No caso do jet lag social, os indivíduos têm dificuldade em sincronizar o relógio biológico deles ao do contexto social em que estão inseridos. É a pessoa que tem atividades em horários fora do pico de produtividade dela.

Privação de sono e insônia

Falta de sono atrapalha desempenho profissional
Falta de sono atrapalha desempenho profissional Falta de sono atrapalha desempenho profissional

O resultado de viver em um jet lag social é a privação de sono, explica Pires.

"A pessoa que dorme tarde é privada de sono porque tem que acordar cedo para trabalhar. Do ponto de vista de saúde mental, existem várias coisas que podem acontecer. As principais delas são ansiedade e depressão. Mas também são pessoas mais impulsivas, o que no ambiente de trabalho é horrível, ter um profissional cansado que toma decisões erradas. Imagine um controlador de voo em um aeroporto, qualquer erro por impulsividade e falta de atenção, que também é uma consequência da privação de sono, pode ser fatal."

A privação de sono pode se tonar permanente naqueles que não conseguem um ajuste na rotina, como a mudança do horário de trabalho ou das aulas.
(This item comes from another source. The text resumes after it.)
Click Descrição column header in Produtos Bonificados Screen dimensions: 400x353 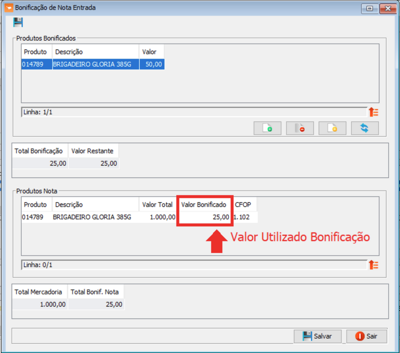[95, 52]
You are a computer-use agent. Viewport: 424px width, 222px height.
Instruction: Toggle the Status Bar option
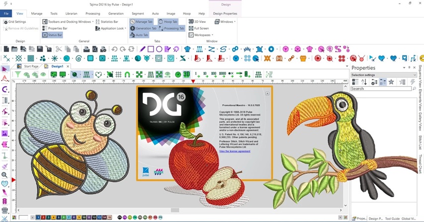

"A gente nunca consegue se adaptar 100% a dormir em um horário que é diferente do que a nossa fisiologia pede. E quanto maior for a vespertinidade da pessoa, pior vai ser isso. Sempre vou estar sujeito a um tipo de privação de sono. Por que as pessoas sempre dormem mais no final de semana? É quando eu exerço o meu sono biológico, porque não tenho que acordar às 6h no próximo dia. É como se no final de semana eu tentasse recuperar a privação de sono que essa obrigação do trabalho me cria."

Indivíduos ansiosos também podem desenvolver insônia, que não deve ser confundida com o simples fato de só conseguir pegar no sono mais tarde.

Nem toda pessoa vespertina tem insônia, diz o especialista.

"Eu gosto de dormir às 2h, mas aí eu tenho que acordar cedo durante o dia e fico cansado. Isso não é insônia. Mas se eu deito na cama em um horário qeu eu gostaria de dormir, e o sono não vem. Isso pode ser insônia."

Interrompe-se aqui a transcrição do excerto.